Michelet : « De la première page à la dernière, elle [la Révolution] n'a qu'un héros : le peuple. »
Citation du jour

citations révolutionsMichelet (Jules, prénom furieusement à la mode sous la IIIe République, dite République des Jules) est un homme du peuple - pas si courant, chez les intellectuels. Cela vaut également de Proudhon, notre premier socialiste, opposé en tout à Karl Marx, grand bourgeois.

Notre historien national aura toujours le cœur à gauche et un véritable amour du peuple - comme son contemporain Hugo, dans un autre genre.

La Révolution est sa période préférée - logique. Il en parle avec une passion communicative qui peut naturellement irriter des historiens et intellectuels (de droite ou d’ailleurs).

« De la première page à la dernière, elle [la Révolution] n’a qu’un héros : le peuple. »1273

Jules MICHELET (1798-1874), Le Peuple (1846)

Fils d’un imprimeur ruiné par le régime de la presse sous le Consulat et l’Empire, Michelet connaît la misère dans sa jeunesse et en garde un profond amour du peuple. Écrivain engagé dans les luttes de son temps riche en révolutions, manifestant contre la misère des ouvriers, il composera dans l’enthousiasme son Histoire de la Révolution française : dix ans et sept volumes pour une œuvre inspirée, remarquablement documentée, avec les plus belles pages de son œuvre maintes fois rééditée.

« La convocation des États généraux de 1789 est l’ère véritable de la naissance du peuple.
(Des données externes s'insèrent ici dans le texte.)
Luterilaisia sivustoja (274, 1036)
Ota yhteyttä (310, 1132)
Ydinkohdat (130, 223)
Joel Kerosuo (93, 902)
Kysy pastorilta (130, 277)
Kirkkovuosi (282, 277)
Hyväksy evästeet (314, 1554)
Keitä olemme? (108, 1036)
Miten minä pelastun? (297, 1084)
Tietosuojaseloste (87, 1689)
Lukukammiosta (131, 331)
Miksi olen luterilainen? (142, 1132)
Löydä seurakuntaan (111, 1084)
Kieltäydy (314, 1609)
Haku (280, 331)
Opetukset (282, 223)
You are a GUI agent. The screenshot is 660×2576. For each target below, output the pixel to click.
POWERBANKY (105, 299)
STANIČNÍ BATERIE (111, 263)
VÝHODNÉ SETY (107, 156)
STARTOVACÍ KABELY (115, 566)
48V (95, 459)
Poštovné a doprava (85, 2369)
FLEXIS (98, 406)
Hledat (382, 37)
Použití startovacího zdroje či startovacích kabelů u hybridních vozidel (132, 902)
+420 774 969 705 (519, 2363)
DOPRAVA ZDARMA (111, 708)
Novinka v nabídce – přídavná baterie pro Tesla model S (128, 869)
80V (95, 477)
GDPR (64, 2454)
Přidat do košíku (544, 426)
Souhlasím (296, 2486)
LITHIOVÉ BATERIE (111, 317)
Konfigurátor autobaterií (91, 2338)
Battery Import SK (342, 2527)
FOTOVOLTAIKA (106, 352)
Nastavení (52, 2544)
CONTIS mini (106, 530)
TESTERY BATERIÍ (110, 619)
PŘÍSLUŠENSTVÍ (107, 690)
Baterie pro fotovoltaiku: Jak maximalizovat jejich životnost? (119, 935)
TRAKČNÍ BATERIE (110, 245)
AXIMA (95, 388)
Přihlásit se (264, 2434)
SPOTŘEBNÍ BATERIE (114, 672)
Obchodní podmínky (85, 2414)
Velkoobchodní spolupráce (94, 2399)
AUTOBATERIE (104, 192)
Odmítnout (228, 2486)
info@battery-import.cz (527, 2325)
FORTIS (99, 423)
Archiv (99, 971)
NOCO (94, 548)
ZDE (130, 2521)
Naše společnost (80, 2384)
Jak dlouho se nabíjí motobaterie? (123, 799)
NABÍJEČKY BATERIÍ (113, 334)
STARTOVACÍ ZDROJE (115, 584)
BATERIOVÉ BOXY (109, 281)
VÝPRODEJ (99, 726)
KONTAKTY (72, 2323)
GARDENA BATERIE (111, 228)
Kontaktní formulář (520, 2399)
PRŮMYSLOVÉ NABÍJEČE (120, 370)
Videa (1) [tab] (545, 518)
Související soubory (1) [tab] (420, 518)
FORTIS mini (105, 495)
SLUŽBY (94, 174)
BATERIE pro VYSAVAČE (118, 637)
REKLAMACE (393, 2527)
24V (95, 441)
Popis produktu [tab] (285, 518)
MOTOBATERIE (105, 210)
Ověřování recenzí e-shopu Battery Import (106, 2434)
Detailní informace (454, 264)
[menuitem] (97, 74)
Elle appela le peuple entier à l’exercice de ses droits. » Fait incontestable. Convoqués le 5 juillet 1788, les États généraux se réunissent pour la première fois le 5 mai 1789 : 1 139 représentants, dont 578 du tiers état, dans la salle des Menus-Plaisirs à Versailles.

Michelet a aussi des partis pris. Pour cet historien de gauche, la Révolution de 1789 devrait faire l’économie de la Terreur sous Robespierre, pour finir en 1790, sur le Champ de Mars, en son point culminant, le 14 juillet, jour de la Fête de la Fédération : « C’est une conjuration pour l’unité de la France. Ces fédérations de province regardent toutes vers le centre, toutes invoquent l’Assemblée nationale, se rattachent à elle, c’est-à-dire à l’unité. Toutes remercient Paris de son appel fraternel. » Rappelons que la IIIe République a choisi ce 14 juillet pour fête nationale, plutôt que la sanglante prise de la Bastille, un an avant.

Autre jugement sans nuance, autre conclusion qui peut faire débat : « Par devant l’Europe, la France, sachez-le, n’aura jamais qu’un seul nom, inexpiable, qui est son vrai nom éternel : la Révolution. » On est passionné ou on ne l’est pas.